Sementara itu, raut kesedihan memancar jelas di wajah Keyla. Rasanya begitu berat ketika harus merelakan diri untuk hidup berjauhan dengan orang tua yang sangat disayangi.
Setegas apa pun Haris dan Rita menasehati putrinya sebelum berangkat, tetap saja air mata Keyla tumpah dengan begitu derasnya.
Setelah bus yang tumpangi Haris dan Rita berangkat, Riri pun membawa Keyla meninggalkan terminal.
Sepanjang perjalanan menuju kediaman sahabat ibunya itu, Keyla tidak melepaskan pandangannya dari arah jendela.
Dia akan hidup di tempat baru, dengan orang-orang baru.

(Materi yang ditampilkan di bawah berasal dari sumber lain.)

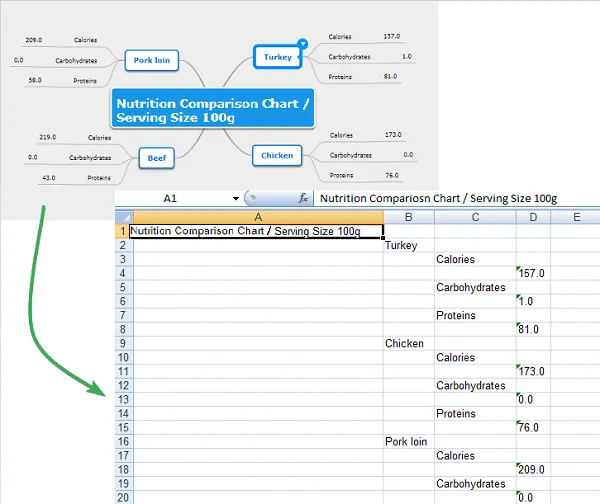Click the Calories subtopic under Turkey node

point(341,37)
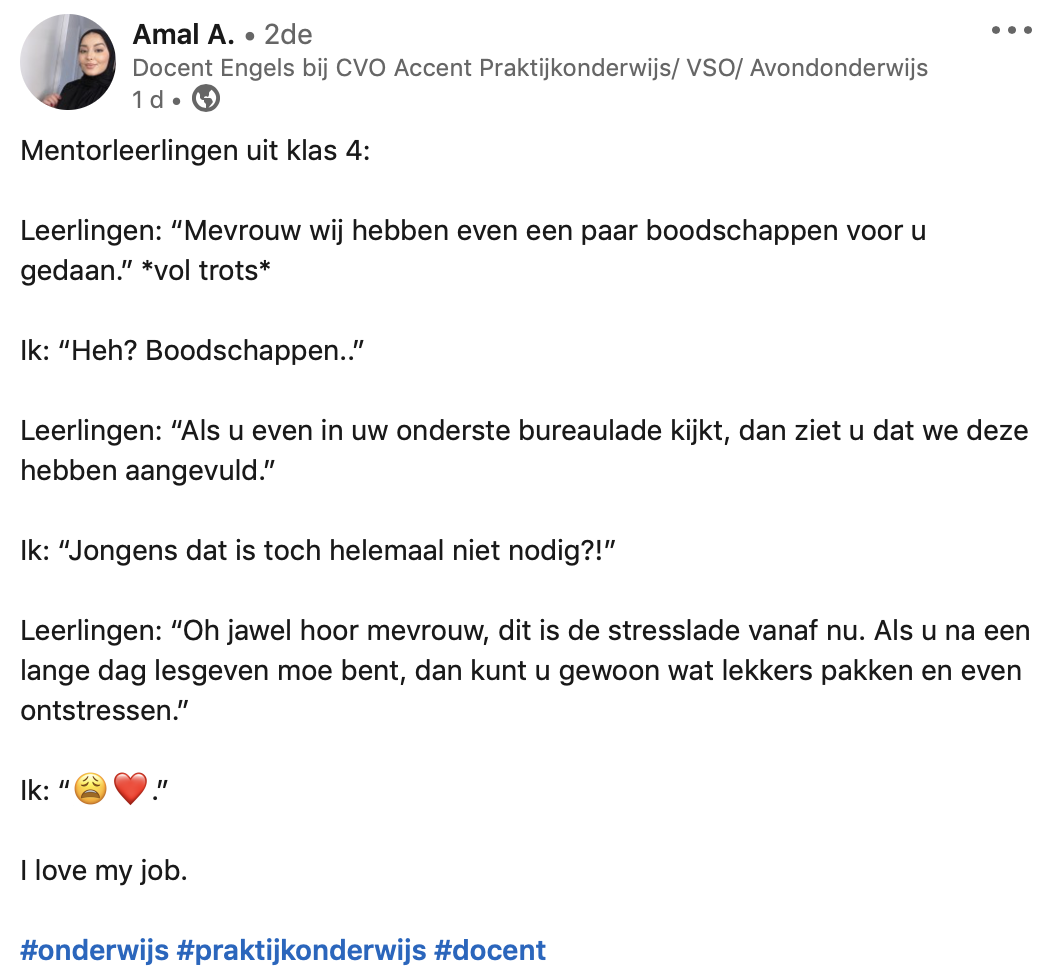
Task: Open the #praktijkonderwijs hashtag
Action: [301, 949]
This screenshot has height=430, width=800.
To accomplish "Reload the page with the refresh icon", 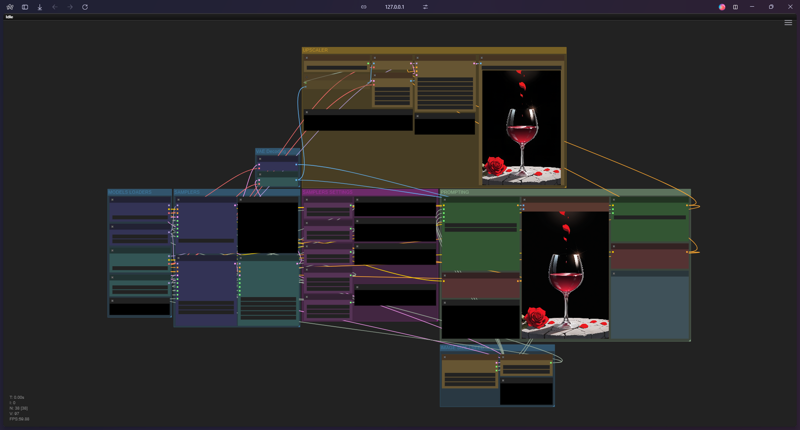I will 85,7.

Hal ini tidak pernah terbayangkan oleh Keyla sebelumnya.
Tak lama kemudian mobil yang ditumpangi Keyla berbelok memasuki sebuah gerbang besar yang dihiasi ukiran rumit.
Melewati halaman luas sejauh berpuluh-puluh meter, sebelum akhirnya berhenti di depan mansion yang sangat besar.
Keyla turun dari mobil, dan tertengun menatap bangunan megah berdesain khas eropa yang berdiri angkuh di depannya.
'Ini benar-benar seperti istana!' gumam Keyla, dia mematung saking kagumnya dengan keindahan bangunan raksasa tersebut.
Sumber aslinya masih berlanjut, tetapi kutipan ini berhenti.